Shen Jianhuang, Managing Director of Mizuho Securities Asia, a Hong Kong-based financial services provider, wrote about differences between the FTZ and China’s earlier SEZs:

The significance of the Shanghai FTZ is not confined to providing a test ground for financial and trade reforms. It also serves as a pilot project for [finding efficient] legal and administrative management models. While Shenzhen spearheaded China’s fast economic growth over the past three decades, the FTZ is expected to promote domestic economic reforms with a globalized perspective.
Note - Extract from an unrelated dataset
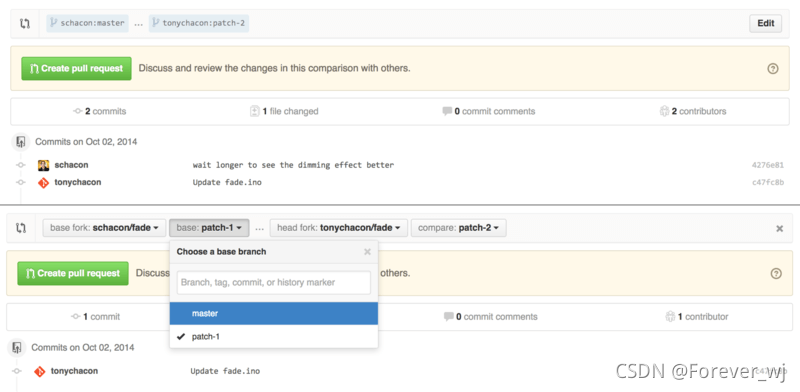View the 2 commits tab
Image resolution: width=800 pixels, height=392 pixels.
tap(99, 111)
The SEZs, along with the Reform and Opening Up policies, helped lift China out of poverty, but there is more to the story. Southern Metropolis Daily, a prestigious Guangdong-based newspaper, warned overly enthusiastic supportersto be wary of the FTZ-related hype:

When China’s period of economic and political reforms first began, there were good reasons for preferential measures and tax exemptions in the pilot zones, but their side effects are not negligible … these preferential policies are now an indispensable part of the SEZs. In the end, people have come to expect that special zones mean there will be preferential policies; worse still, special zones have devolved into a tool for asking for such policies [from the central government], which hasn’t promoted innovation or productivity, but a huge amount of low-end industry.

Some experts urged a wait-and-see approach. “Establishing the Shanghai FTZ is a good thing in principle, but at the moment, things remain very abstract,” Xu Chenggang, an economics professor at the University of Hong Kong, told news portal iFeng.com. “The outcome [of the zone] depends on how it will be run specifically. After all, most experimental zones have turned out to be failures instead of successes in recent years.”
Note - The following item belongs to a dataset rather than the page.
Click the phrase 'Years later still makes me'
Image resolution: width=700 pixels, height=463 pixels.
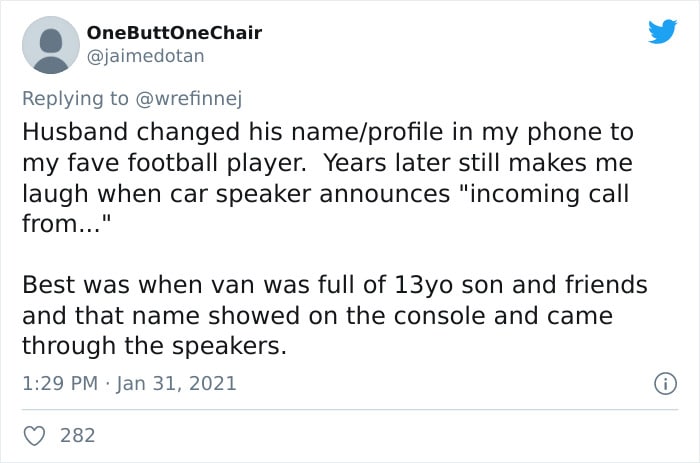click(x=478, y=163)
As journalists and academics focused on the FTZ’s long-term direction, ordinary Chinese seemed more interested in the project’s immediate benefits and drawbacks, including whether the free trade zone would have free Internet. The South China Morning Post reported on September 9 that restrictions on foreign websites like Facebook, Twitter, and The New York Times would be lifted in the FTZ. Chinese Internet users shared the news on Weibo—until September 27, when the People’s Daily, a Communist Party mouthpiece, debunked the rumor: “The Shanghai FTZ is a special economic zone but not a special political zone. No one in their rational mind could imagine that the second-largest economy in the world, after over sixty years of striving, would set up a ‘political concession’ when it is thriving day by day.”

Rumors of a free Internet zone disproved, Weibo users began to criticize the authorities for using the term “openness” to describe the FTZ. As the user @ThinkFastThinkSlow wrote, “The Shanghai Free Trade Zone isn’t free!” Another user asked, “What is the point of doing all these things? The most important thing should be to improve the people’s standard of living and carry out system-wide political reforms.”
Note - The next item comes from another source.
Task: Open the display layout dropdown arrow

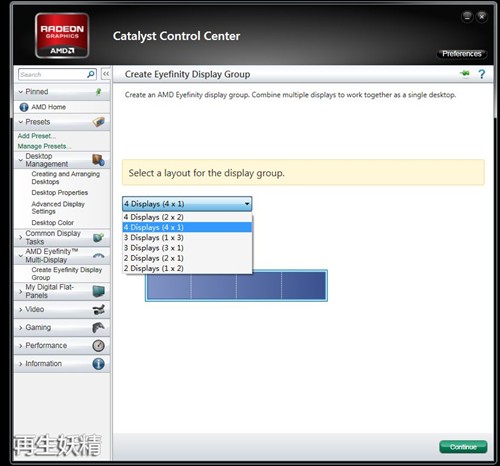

And in China’s case, the standard of living is tied to discussions about property prices, due to widespread concerns about unaffordable housing.The effect the FTZ would have on property prices thus became a hot topic. One Weibo user was quick to remark: “[This] means that housing prices are going to rise—again.”

“I think it’s gone a bit crazy,” Xi Xinlei, a Shanghai real estate agent, told the Chinese-language version of The Financial Times. “Nobody knows exactly what’s going on with the FTZ, and people are already buying up homes without even bothering to look at them first.” The article also reported that real estate prices in the vicinity of the zone had surged by twenty to thirty percent in September alone.

Premier Li has frequently emphasized the benefits of reform, stating, “Reform and opening is the only way that we can ensure people live better lives.” Yet many of China’s Internet users are skeptical that the FTZ will benefit them personally. “[The FTZ] is neither fish nor fowl. In the end, it might just become another round of real estate stimulus,” wrote one Weibo user. “If they want development, they must first change the system, then change the system, and finally, change the system.”